:: Task requirements ::
Turn the records into a Markdown table with the columns Row and Line, giving each non-blank line its own numbered row. Begin at the line that has "In order to click on Screen" and stop after the line that has "The height and width of the screenshot is (1260, 2576).".

:: Rows ::

+ + +

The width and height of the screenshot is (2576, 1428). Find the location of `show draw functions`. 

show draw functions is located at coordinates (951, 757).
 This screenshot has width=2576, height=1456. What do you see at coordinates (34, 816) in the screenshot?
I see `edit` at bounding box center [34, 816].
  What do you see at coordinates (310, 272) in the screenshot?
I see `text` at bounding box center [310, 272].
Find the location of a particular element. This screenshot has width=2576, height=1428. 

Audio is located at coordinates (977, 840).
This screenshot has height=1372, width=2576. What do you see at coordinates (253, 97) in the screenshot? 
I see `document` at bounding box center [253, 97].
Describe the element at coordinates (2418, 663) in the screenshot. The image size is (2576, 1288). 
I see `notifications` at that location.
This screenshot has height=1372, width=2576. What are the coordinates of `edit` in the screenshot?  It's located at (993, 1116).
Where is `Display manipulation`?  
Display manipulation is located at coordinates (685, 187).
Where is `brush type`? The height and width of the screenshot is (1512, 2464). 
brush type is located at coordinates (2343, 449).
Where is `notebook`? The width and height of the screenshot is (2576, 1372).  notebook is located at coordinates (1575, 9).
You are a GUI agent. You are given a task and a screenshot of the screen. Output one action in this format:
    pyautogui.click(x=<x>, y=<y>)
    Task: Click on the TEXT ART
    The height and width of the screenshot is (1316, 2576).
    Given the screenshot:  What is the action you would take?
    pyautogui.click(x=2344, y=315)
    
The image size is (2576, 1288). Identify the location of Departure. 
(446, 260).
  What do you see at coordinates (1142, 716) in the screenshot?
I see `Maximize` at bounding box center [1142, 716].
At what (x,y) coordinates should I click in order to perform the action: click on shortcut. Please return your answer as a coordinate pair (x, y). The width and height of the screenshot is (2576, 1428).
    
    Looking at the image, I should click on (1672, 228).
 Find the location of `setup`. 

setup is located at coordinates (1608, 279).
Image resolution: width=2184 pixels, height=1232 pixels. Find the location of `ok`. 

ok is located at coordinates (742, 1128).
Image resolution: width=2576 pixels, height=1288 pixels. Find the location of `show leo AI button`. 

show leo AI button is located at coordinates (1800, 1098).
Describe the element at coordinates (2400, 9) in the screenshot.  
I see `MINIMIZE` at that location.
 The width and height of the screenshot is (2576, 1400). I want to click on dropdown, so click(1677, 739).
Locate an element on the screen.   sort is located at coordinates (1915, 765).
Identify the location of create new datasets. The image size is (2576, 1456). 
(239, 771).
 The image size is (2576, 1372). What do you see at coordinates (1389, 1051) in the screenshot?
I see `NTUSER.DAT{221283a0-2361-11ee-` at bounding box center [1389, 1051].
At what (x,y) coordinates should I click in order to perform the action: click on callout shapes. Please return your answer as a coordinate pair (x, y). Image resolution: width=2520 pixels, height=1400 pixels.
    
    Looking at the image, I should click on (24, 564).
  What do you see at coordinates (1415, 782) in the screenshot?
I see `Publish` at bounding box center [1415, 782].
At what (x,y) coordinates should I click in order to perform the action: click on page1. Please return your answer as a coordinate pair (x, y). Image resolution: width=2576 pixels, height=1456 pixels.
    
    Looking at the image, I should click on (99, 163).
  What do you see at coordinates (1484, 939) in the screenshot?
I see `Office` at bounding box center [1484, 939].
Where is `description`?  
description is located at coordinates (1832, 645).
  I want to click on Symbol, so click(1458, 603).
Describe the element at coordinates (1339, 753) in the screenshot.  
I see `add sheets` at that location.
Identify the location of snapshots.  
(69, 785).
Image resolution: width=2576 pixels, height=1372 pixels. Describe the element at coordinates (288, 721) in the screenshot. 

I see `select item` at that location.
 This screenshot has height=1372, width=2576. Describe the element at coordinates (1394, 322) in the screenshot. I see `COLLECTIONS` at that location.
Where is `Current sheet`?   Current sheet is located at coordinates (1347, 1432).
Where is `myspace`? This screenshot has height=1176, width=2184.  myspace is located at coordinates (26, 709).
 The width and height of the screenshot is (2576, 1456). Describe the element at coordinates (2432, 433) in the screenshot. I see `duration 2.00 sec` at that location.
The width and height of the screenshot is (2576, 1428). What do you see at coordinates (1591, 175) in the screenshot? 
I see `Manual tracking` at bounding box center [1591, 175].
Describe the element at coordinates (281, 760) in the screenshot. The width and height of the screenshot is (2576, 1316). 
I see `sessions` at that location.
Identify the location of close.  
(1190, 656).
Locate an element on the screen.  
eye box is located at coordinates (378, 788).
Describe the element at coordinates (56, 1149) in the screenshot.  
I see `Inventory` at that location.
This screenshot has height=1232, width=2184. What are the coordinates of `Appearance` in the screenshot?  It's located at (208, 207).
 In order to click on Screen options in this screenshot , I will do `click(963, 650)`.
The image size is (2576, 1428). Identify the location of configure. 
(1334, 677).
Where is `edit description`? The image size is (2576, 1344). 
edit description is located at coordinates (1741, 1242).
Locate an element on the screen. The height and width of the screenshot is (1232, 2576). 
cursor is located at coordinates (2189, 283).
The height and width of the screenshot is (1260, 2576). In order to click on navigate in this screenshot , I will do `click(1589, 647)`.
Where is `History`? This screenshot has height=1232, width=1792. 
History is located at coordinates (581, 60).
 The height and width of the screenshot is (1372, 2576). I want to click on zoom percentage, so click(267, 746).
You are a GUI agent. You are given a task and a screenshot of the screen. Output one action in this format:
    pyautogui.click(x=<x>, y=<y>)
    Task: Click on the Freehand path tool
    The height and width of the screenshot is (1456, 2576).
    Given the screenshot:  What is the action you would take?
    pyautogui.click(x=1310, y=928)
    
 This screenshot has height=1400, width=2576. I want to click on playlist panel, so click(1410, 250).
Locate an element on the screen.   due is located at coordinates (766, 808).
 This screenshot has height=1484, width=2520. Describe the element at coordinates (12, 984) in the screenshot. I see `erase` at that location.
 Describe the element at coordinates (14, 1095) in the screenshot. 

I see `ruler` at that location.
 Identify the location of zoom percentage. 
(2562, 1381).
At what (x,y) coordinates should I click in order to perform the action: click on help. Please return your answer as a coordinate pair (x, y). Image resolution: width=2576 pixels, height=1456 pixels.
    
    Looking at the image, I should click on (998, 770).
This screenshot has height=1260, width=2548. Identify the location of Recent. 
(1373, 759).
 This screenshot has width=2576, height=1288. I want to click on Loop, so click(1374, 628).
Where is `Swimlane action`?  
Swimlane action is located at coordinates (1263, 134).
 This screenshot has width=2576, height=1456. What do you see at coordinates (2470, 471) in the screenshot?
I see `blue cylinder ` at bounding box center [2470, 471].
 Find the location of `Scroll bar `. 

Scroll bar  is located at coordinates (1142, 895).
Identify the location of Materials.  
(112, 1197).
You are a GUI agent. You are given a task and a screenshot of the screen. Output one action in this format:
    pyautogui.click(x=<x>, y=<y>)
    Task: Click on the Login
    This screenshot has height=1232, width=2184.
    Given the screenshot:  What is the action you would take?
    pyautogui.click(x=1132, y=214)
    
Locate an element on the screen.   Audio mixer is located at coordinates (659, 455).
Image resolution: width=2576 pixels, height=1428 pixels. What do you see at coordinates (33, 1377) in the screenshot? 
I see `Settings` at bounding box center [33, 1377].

+ + +

:: Exercise solution ::
| Row | Line |
|---|---|
| 1 |  In order to click on Screen options in this screenshot , I will do `click(963, 650)`. |
| 2 | The image size is (2576, 1428). Identify the location of configure.  |
| 3 | (1334, 677). |
| 4 | Where is `edit description`? The image size is (2576, 1344).  |
| 5 | edit description is located at coordinates (1741, 1242). |
| 6 | Locate an element on the screen. The height and width of the screenshot is (1232, 2576).  |
| 7 | cursor is located at coordinates (2189, 283). |
| 8 | The height and width of the screenshot is (1260, 2576). In order to click on navigate in this screenshot , I will do `click(1589, 647)`. |